Lonjakan laba terutama ditopang produksi emas di tambang Poboya dan kontribusi eksplorasi dari entitas anak di Palu serta Gorontalo.
Namun, perusahaan masih menghadapi beban keuangan tinggi, dengan biaya bunga USD2,56 juta pada kuartal I 2025. Utang jangka pendek mencapai USD143,57 juta, sementara utang jangka panjang USD7,09 juta.
Dengan kas setara kas USD7,87 juta, ruang manuver likuiditas BRMS relatif terbatas.

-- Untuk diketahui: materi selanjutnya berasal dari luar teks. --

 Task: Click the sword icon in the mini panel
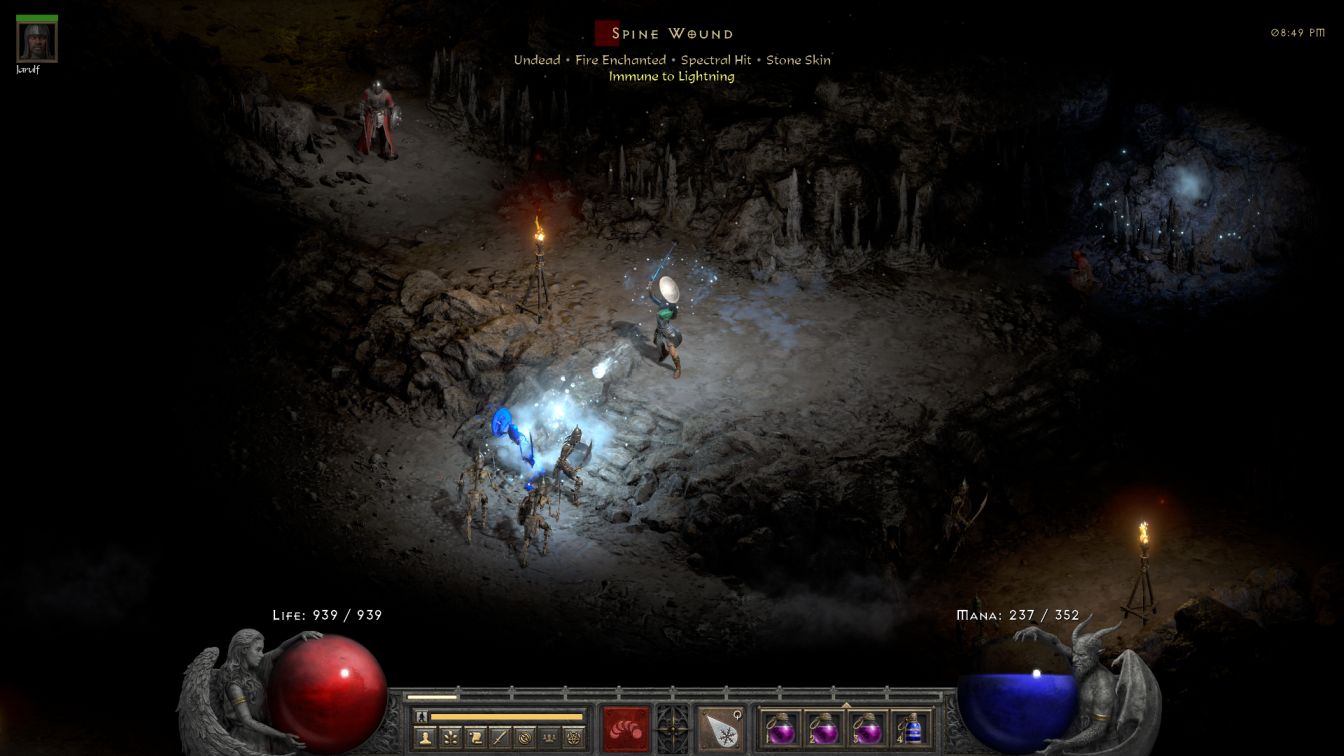pyautogui.click(x=499, y=738)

Meski begitu, cadangan mineral besar di Gorontalo dan Dairi menjadi modal penting untuk menopang ekspansi jangka panjang.
Analisis Kinerja Saham BRMS
Dalam perdagangan 2 Oktober 2025, saham BRMS ditutup Rp955, naik 2,14 persen dibanding sehari sebelumnya.

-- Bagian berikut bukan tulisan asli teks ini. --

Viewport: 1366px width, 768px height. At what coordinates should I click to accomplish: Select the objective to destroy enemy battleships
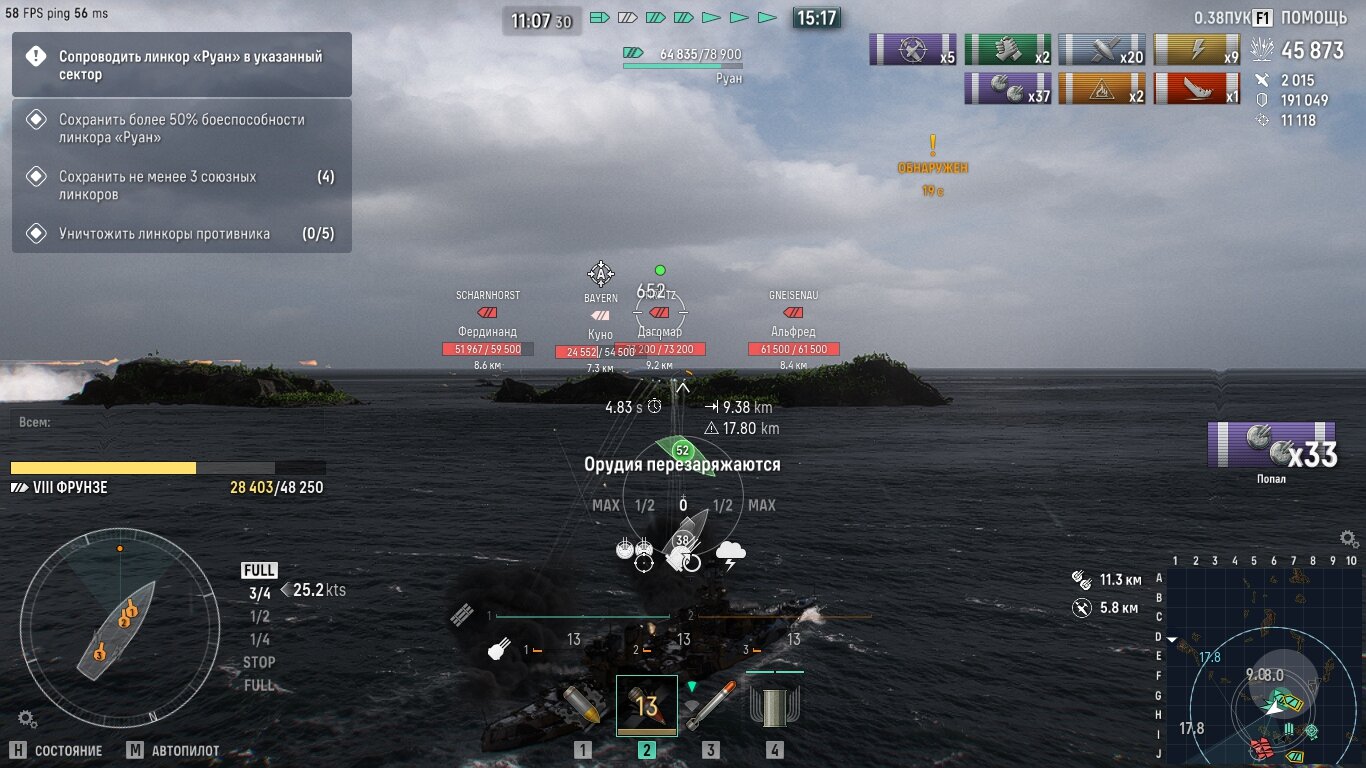tap(182, 234)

Sepekan terakhir, saham melonjak 36 persen, sedangkan sebulan penuh sudah mencatat kenaikan 100,63 persen. Lonjakan ini mendorong kapitalisasi pasar mendekati Rp140 triliun, menjadikan BRMS salah satu emiten tambang menengah paling diperhatikan di bursa.
Secara valuasi, dengan laba bersih kuartal I 2025 sebesar USD14,46 juta atau sekitar Rp240 miliar, price to earnings ratio (P/E) BRMS terhitung masih sangat tinggi.

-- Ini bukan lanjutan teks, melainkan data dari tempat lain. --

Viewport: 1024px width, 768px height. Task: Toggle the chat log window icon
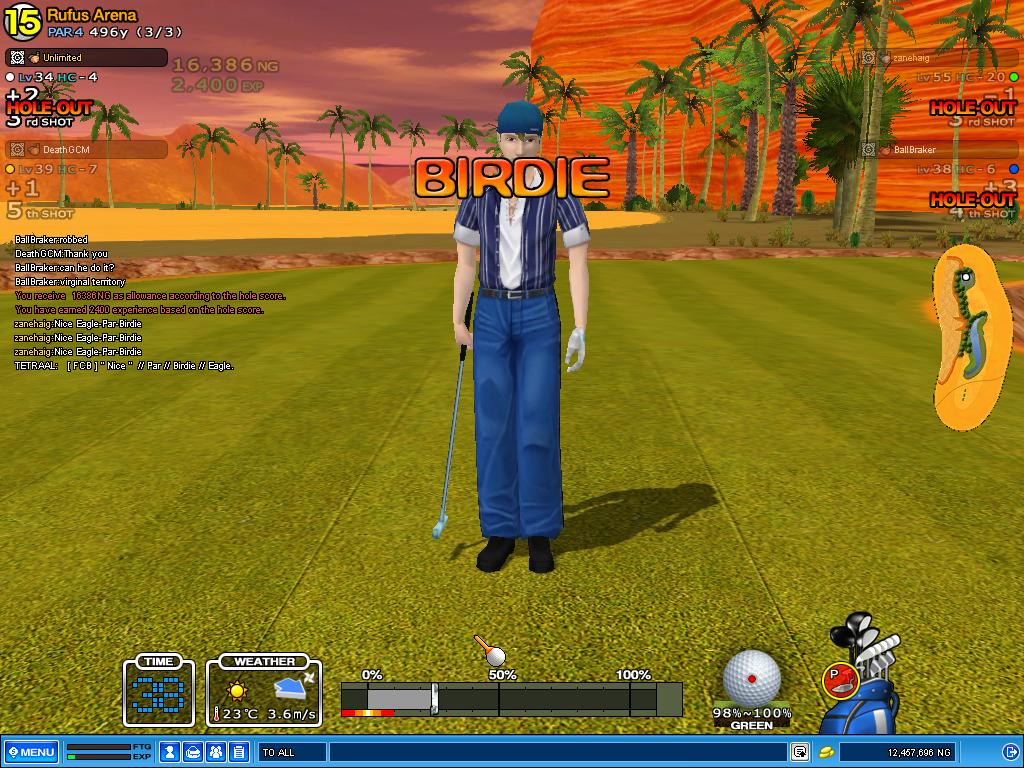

Dengan harga saham Rp955 dan kapitalisasi pasar lebih dari Rp130 triliun, P/E mencapai ratusan kali, jauh di atas rata-rata sektor pertambangan yang berkisar 10–15 kali.
Price to book value (PBV) BRMS juga berada di atas 4 kali, mencerminkan premium yang signifikan dibanding nilai bukunya sekitar Rp240 per saham.
Dalam jangka pendek, reli saham ini lebih banyak digerakkan oleh sentimen spekulatif dan aksi akumulasi investor ritel. Secara teknikal, level Rp1.000 menjadi area psikologis penting yang bisa memicu aksi ambil untung.
Sementara support terdekat berada di Rp900, yang jika ditembus bisa membawa harga kembali terkoreksi.
Apakah Saham BRMS Masih Layak Ditahan?
Secara fundamental, BRMS telah menunjukkan pertumbuhan laba yang signifikan pada awal 2025 berkat peningkatan produksi emas.
Namun tingginya beban utang dan keterbatasan kas membuat perusahaan masih harus berhati-hati dalam ekspansi.
Investor jangka panjang perlu mencermati kelanjutan proyek tambang Gorontalo dan Dairi yang bisa menjadi game changer dalam lima tahun mendatang.
Dari sisi teknikal, saham BRMS sudah mengalami overbought setelah reli 100 persen dalam sebulan.
Potensi kenaikan masih terbuka jika ada katalis berupa peningkatan produksi atau kabar ekspor mineral. Namun risiko koreksi juga besar mengingat valuasi yang sudah jauh meninggalkan kinerja fundamental.
Bagi trader jangka pendek, BRMS tetap menarik sebagai saham momentum dengan volatilitas tinggi. Sementara untuk investor jangka panjang, keputusan menahan saham sebaiknya mempertimbangkan profil risiko pribadi dan kesiapan menghadapi potensi fluktuasi besar.
Reli sebulan terakhir memberi keuntungan besar, tetapi keberlanjutan tren masih akan diuji oleh realisasi kinerja keuangan semester II 2025. (*)
Berita atau informasi yang Anda baca membahas emiten atau saham tertentu berdasarkan data yang tersedia dari keterbukaan informasi PT Bursa Efek Indonesia dan sumber lain yang dapat dipercaya. Konten ini tidak dimaksudkan sebagai ajakan untuk membeli atau menjual saham tertentu. Selalu lakukan riset mandiri dan konsultasikan keputusan investasi Anda dengan penasihat keuangan profesional. Pastikan Anda memahami risiko dari setiap keputusan investasi yang diambil.